Dataset excerpt
◇ ◇ ◇ ◇

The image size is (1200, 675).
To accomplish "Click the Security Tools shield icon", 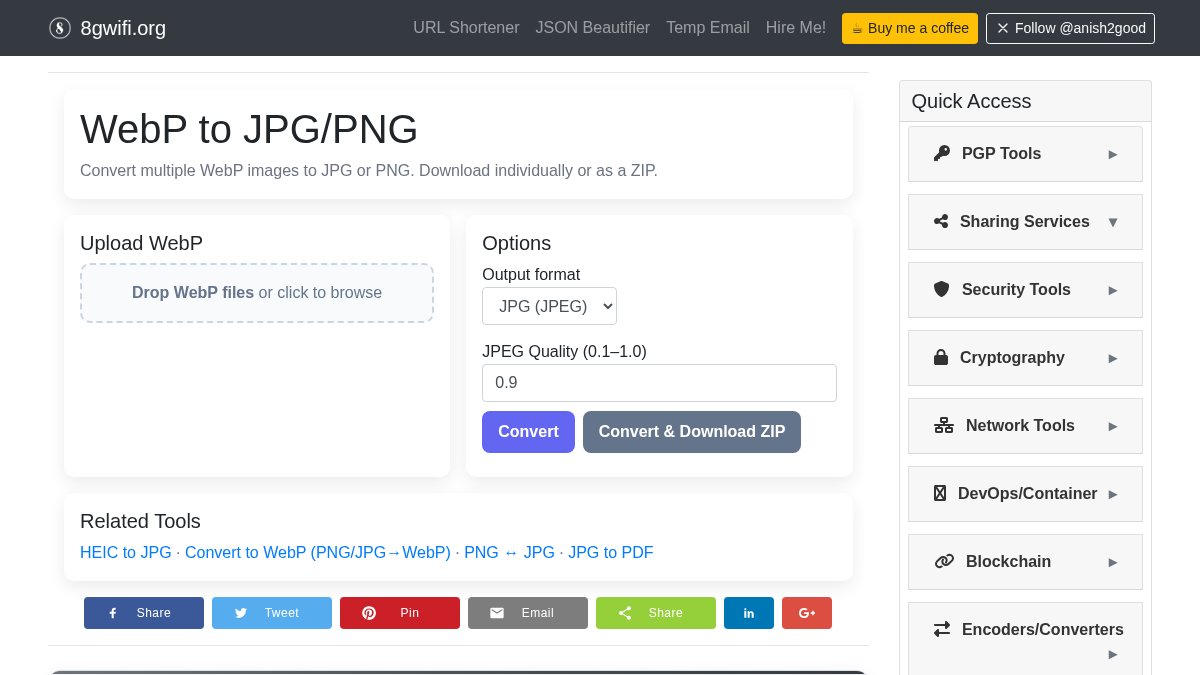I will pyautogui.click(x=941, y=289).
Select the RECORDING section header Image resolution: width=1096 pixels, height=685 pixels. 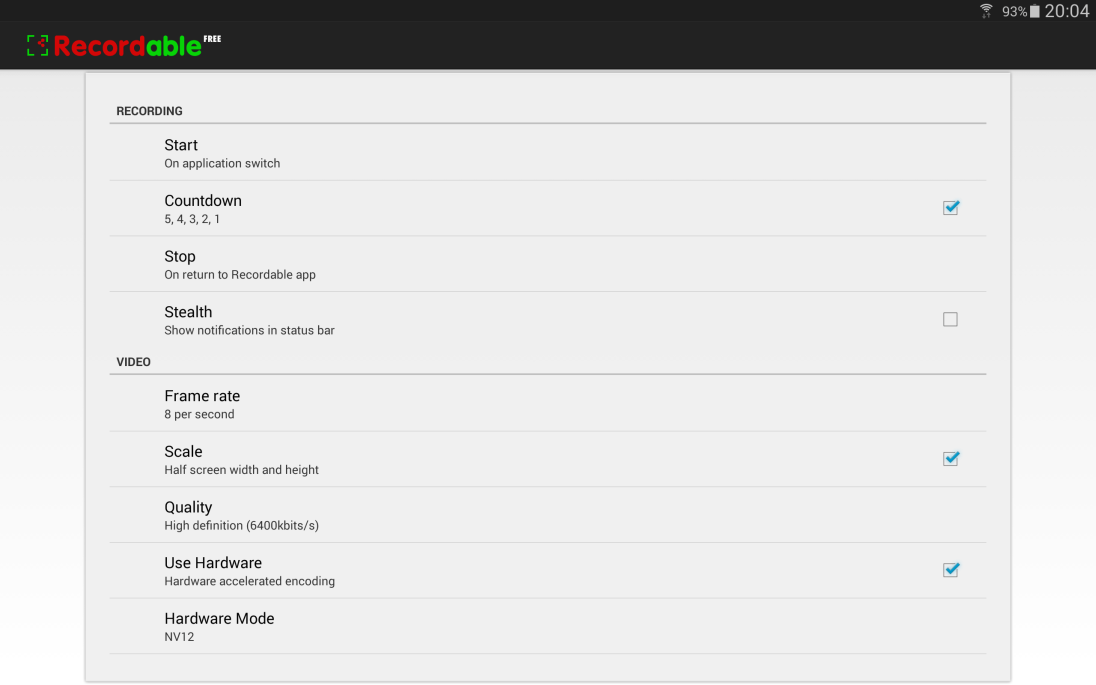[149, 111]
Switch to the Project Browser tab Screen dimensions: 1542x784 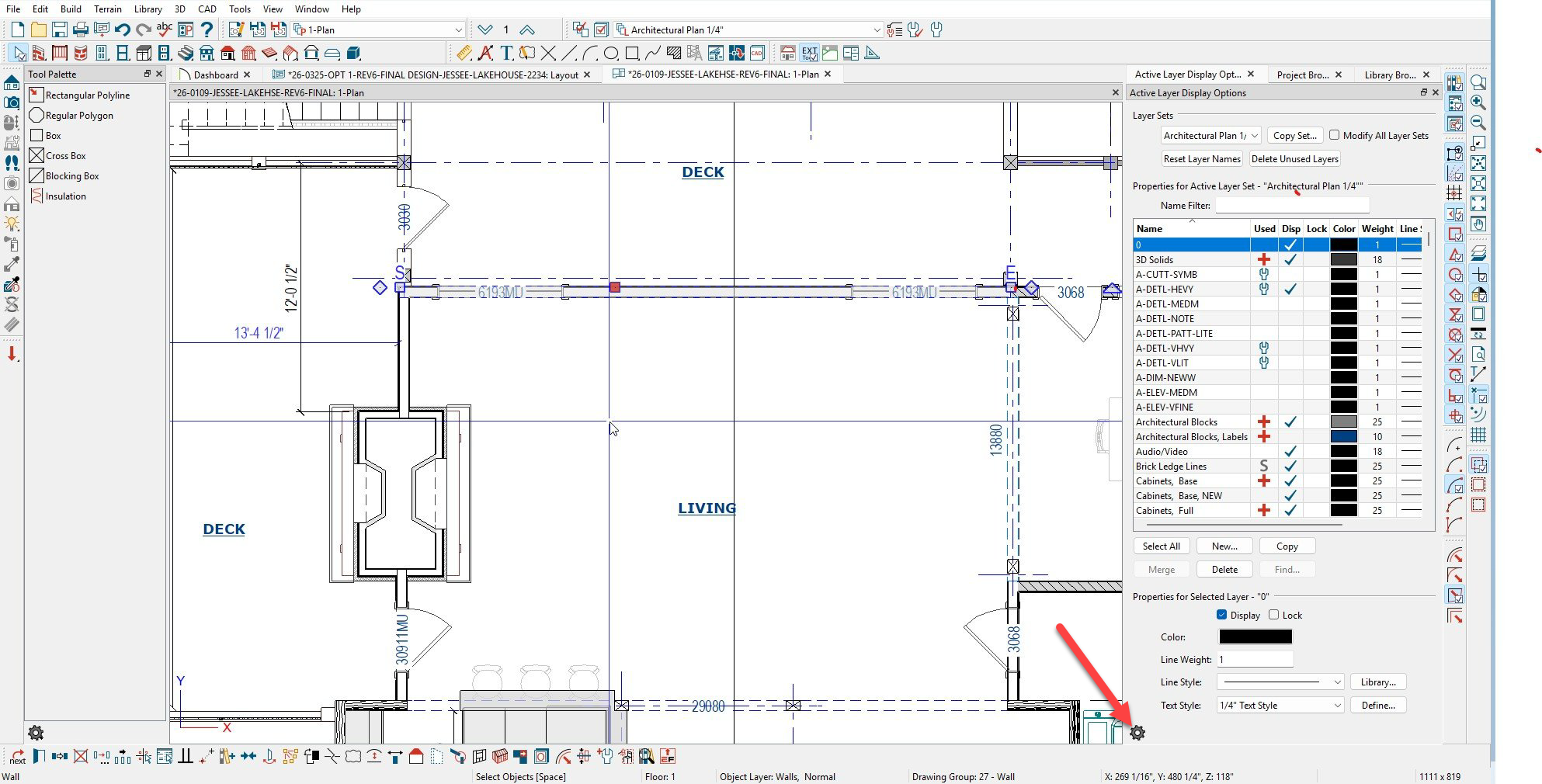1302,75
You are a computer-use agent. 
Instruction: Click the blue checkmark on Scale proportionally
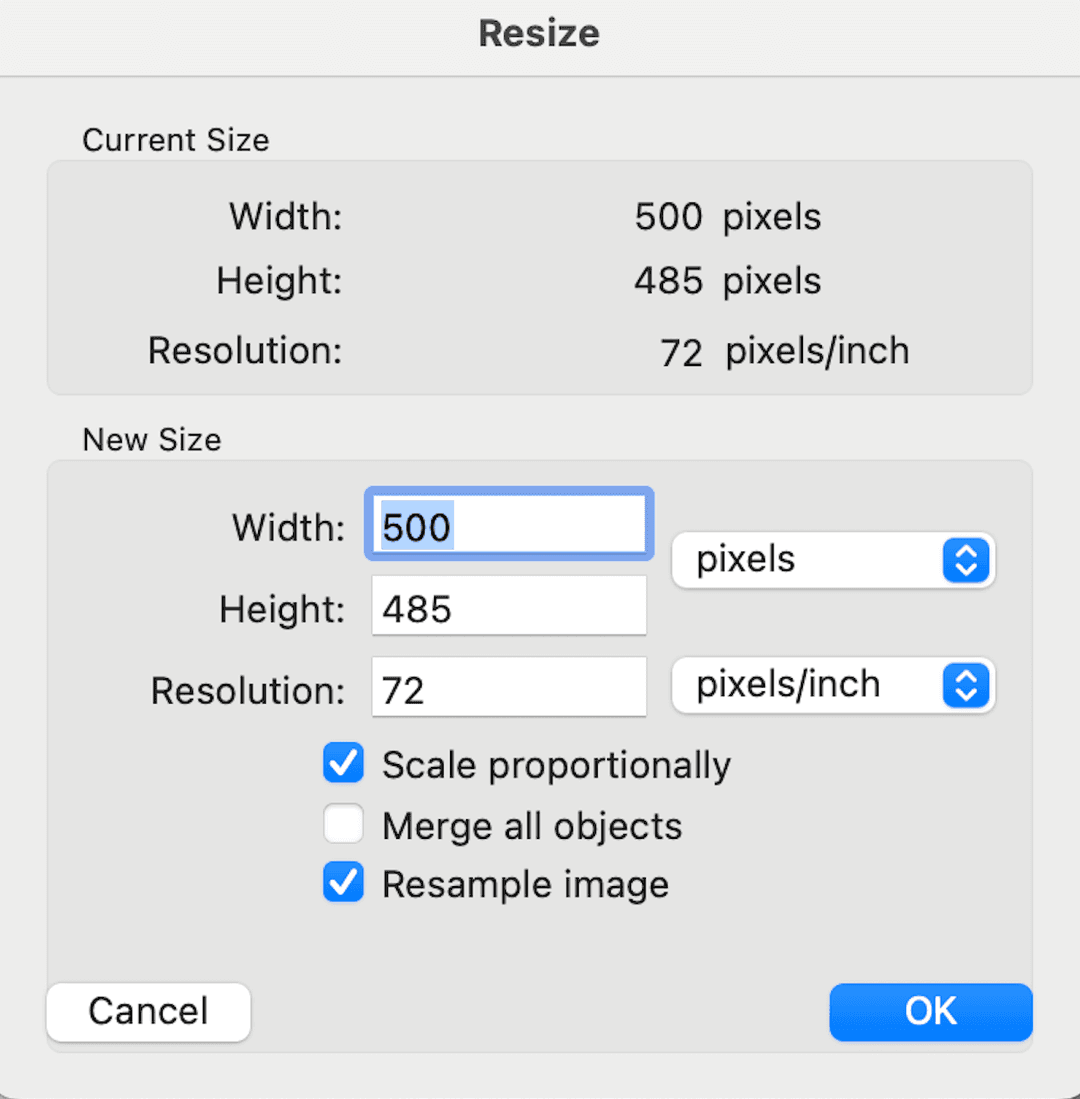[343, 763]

◇ ◇ ◇ ◇

Reproduce the items word for word, starting at the line that contains "You are a computer-use agent." and continuing through the end of the items. Omit the pictures from your copy.

Answer for the task:
You are a computer-use agent. 
Instruction: Click the blue checkmark on Scale proportionally
[343, 763]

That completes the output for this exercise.